→ TEXTO FUENTE

◇ ◇ ◇

31. Solamente así, mediante la encarnación, compartiendo nuestra humanidad, el conocimiento propio del amor podía llegar a plenitud. En efecto, la luz del amor se enciende cuando somos tocados en el corazón, acogiendo la presencia interior del amado, que nos permite reconocer su misterio. Entendemos entonces por qué, para san Juan, junto al ver y escuchar, la fe es también un tocar, como afirma en su primera Carta: «Lo que hemos oído, lo que hemos visto con nuestros propios ojos […] y palparon nuestras manos acerca del Verbo de la vida» (1 Jn 1,1). Con su encarnación, con su venida entre nosotros, Jesús nos ha tocado y, a través de los sacramentos, también hoy nos toca; de este modo, transformando nuestro corazón, nos ha permitido y nos sigue permitiendo reconocerlo y confesarlo como Hijo de Dios. Con la fe, nosotros podemos tocarlo, y recibir la fuerza de su gracia. San Agustín, comentando el pasaje de la hemorroísa que toca a Jesús para curarse (cf. Lc 8,45-46), afirma: «Tocar con el corazón, esto es creer»[26]. También la multitud se agolpa en torno a él, pero no lo roza con el toque personal de la fe, que reconoce su misterio, el misterio del Hijo que manifiesta al Padre. Cuando estamos configurados con Jesús, recibimos ojos adecuados para verlo.
Diálogo entre fe y razón
32. La fe cristiana, en cuanto anuncia la verdad del amor total de Dios y abre a la fuerza de este amor, llega al centro más profundo de la experiencia del hombre, que viene a la luz gracias al amor, y está llamado a amar para permanecer en la luz. Con el deseo de iluminar toda la realidad a partir del amor de Dios manifestado en Jesús, e intentando amar con ese mismo amor, los primeros cristianos encontraron en el mundo griego, en su afán de verdad, un referente adecuado para el diálogo. El encuentro del mensaje evangélico con el pensamiento filosófico de la antigüedad fue un momento decisivo para que el Evangelio llegase a todos los pueblos, y favoreció una fecunda interacción entre la fe y la razón, que se ha ido desarrollando a lo largo de los siglos hasta nuestros días. El beato Juan Pablo II, en su Carta encíclica Fides et ratio, ha mostrado cómo la fe y la razón se refuerzan mutuamente[27]. Cuando encontramos la luz plena del amor de Jesús, nos damos cuenta de que en cualquier amor nuestro hay ya un tenue reflejo de aquella luz y percibimos cuál es su meta última. Y, al mismo tiempo, el hecho de que en nuestros amores haya una luz nos ayuda a ver el camino del amor hasta la donación plena y total del Hijo de Dios por nosotros. En este movimiento circular, la luz de la fe ilumina todas nuestras relaciones humanas, que pueden ser vividas en unión con el amor y la ternura de Cristo.

◇ ◇ ◇

→ CONSIGNA DEL EJERCICIO
Retome el pasaje sobre la fe y la razón y prosígalo a partir de su última oración.

→ DATOS PROPORCIONADOS
◇ ◇ ◇

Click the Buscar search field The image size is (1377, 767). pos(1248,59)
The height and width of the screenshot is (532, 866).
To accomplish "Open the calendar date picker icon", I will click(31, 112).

◇ ◇ ◇

→ RESULTADO OBTENIDO
33. En la vida de san Agustín encontramos un ejemplo significativo de este camino en el que la búsqueda de la razón, con su deseo de verdad y claridad, se ha integrado en el horizonte de la fe, del que ha recibido una nueva inteligencia. Por una parte, san Agustín acepta la filosofía griega de la luz con su insistencia en la visión. Su encuentro con el neoplatonismo le había permitido conocer el paradigma de la luz, que desciende de lo alto para iluminar las cosas, y constituye así un símbolo de Dios. De este modo, san Agustín comprendió la trascendencia divina, y descubrió que todas las cosas tienen en sí una transparencia que pueden reflejar la bondad de Dios, el Bien. Así se desprendió del maniqueísmo en que estaba instalado y que le llevaba a pensar que el mal y el bien luchan continuamente entre sí, confundiéndose y mezclándose sin contornos claros. Comprender que Dios es luz dio a su existencia una nueva orientación, le permitió reconocer el mal que había cometido y volverse al bien.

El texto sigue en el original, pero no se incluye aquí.